Material to process ▸
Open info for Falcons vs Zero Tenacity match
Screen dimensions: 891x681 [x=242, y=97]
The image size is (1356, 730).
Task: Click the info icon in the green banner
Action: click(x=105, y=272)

Direction ▸
Return every line from the items above that contains the string "info". Case counts.

Result of the exercise ▸
Open info for Falcons vs Zero Tenacity match
Task: Click the info icon in the green banner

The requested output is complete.